### Exercise task
Reproduce the data word for word, starting at the line containing "Where should I" and ending at the line containing "Action: 168,132". Leave the pictures out.

### Records for this task
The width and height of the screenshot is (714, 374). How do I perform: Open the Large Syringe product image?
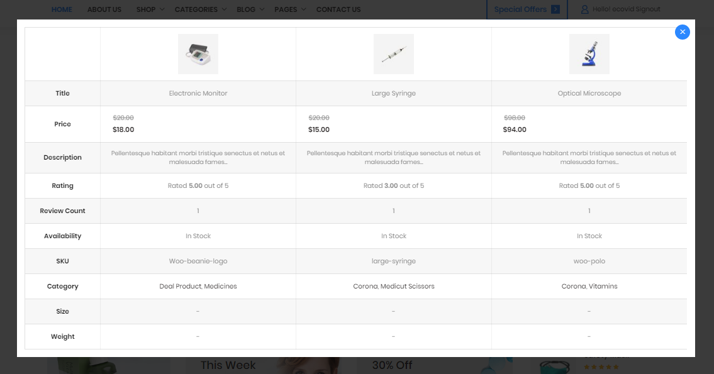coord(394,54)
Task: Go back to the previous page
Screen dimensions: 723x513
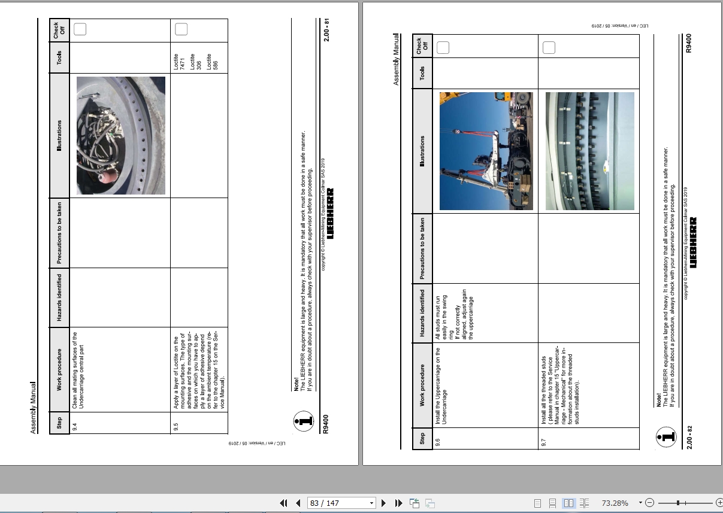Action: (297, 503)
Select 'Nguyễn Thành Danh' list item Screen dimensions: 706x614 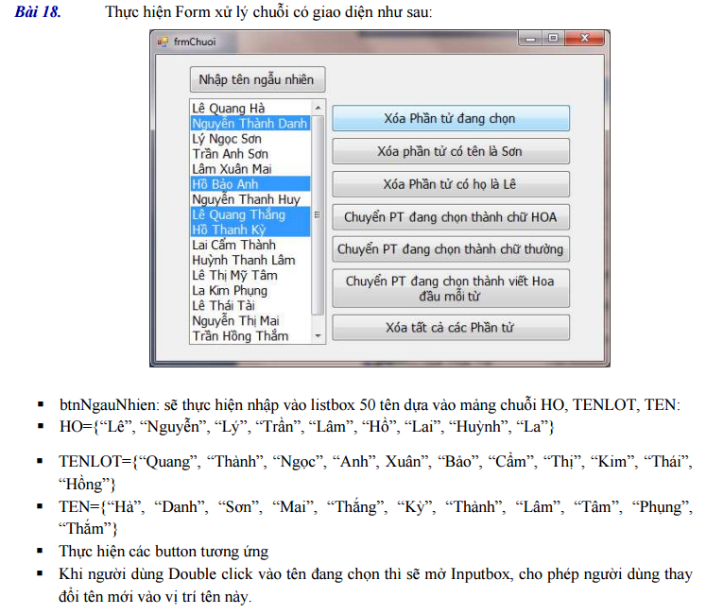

==

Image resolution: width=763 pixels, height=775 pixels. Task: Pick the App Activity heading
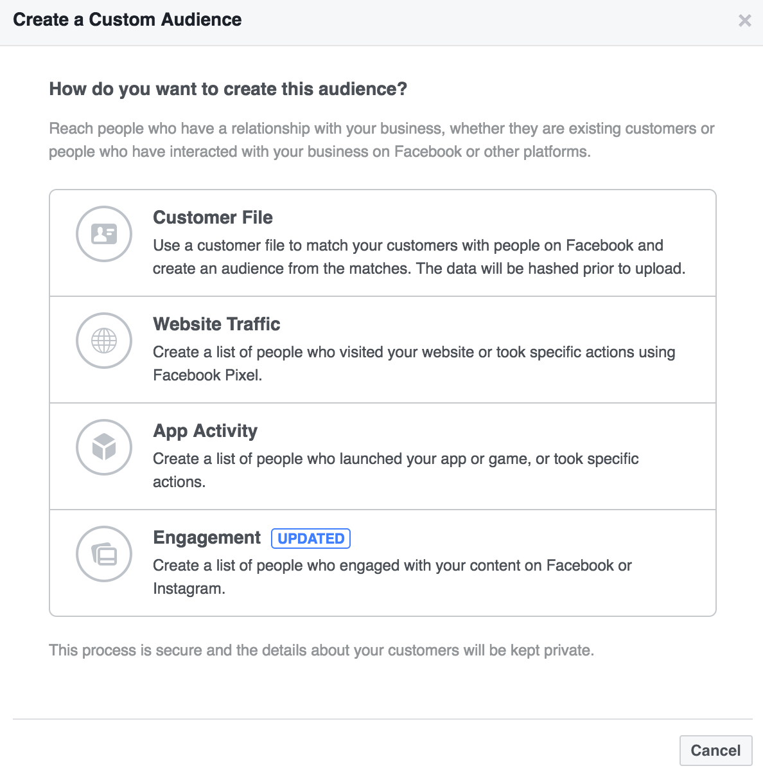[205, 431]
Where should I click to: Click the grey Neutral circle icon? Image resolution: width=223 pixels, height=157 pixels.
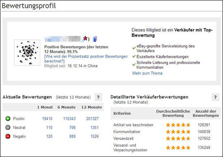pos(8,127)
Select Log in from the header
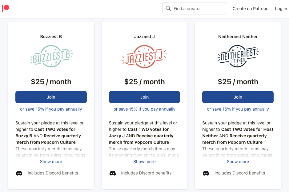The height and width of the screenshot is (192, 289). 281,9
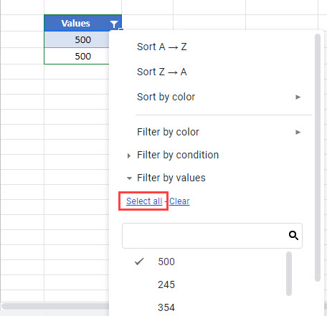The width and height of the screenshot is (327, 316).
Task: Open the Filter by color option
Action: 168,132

### Solution to this exercise
Where should I click to: Click the grey Neutral circle icon? Image resolution: width=223 pixels, height=157 pixels.
pos(8,127)
Select Log in from the header
The height and width of the screenshot is (192, 289). 281,9
The width and height of the screenshot is (327, 316).
Task: Open the Filter by color option
Action: 168,132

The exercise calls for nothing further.